----- Provided records -----

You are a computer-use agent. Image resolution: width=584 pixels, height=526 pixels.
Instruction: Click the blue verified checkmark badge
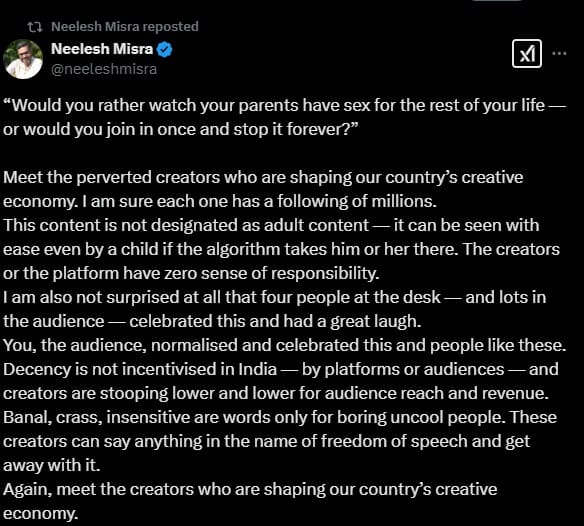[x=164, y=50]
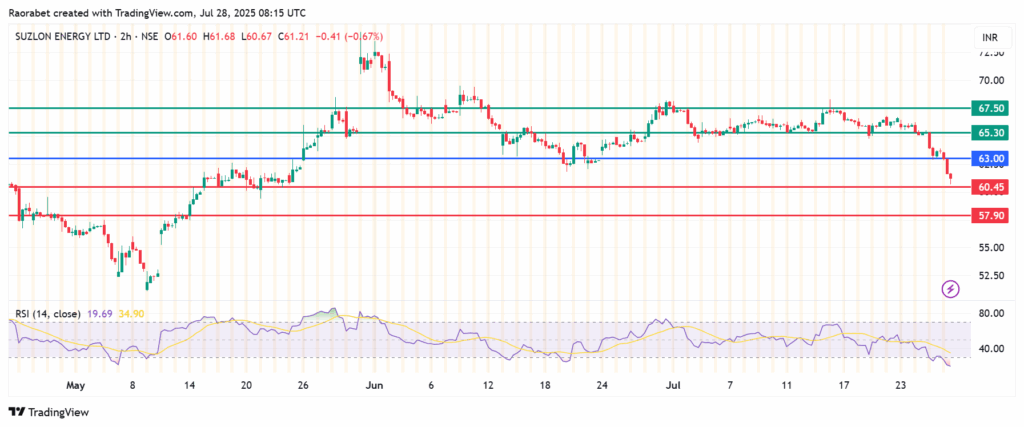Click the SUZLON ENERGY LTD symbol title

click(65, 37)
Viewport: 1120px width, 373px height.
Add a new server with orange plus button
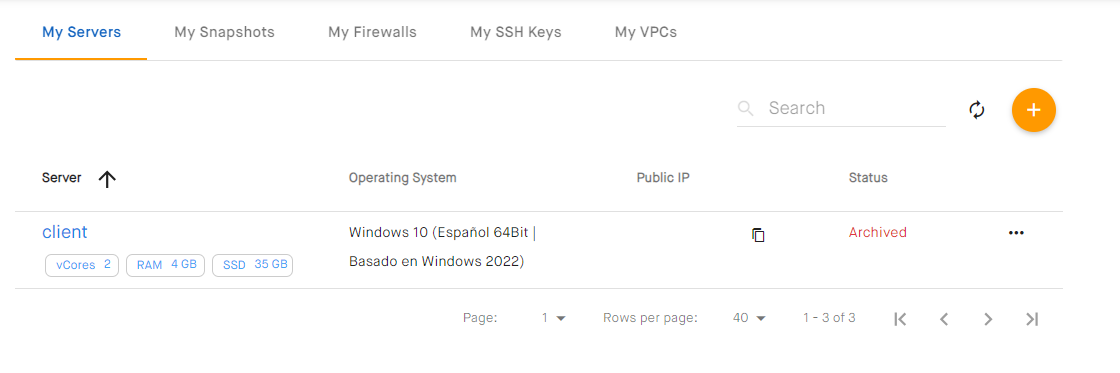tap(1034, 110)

-----

Exercise: Scan the material for lines with the word "height", and copy each line you find.

Answer to this exercise:
You are a computer-use agent. Image resolution: width=584 pixels, height=526 pixels.
Viewport: 1120px width, 373px height.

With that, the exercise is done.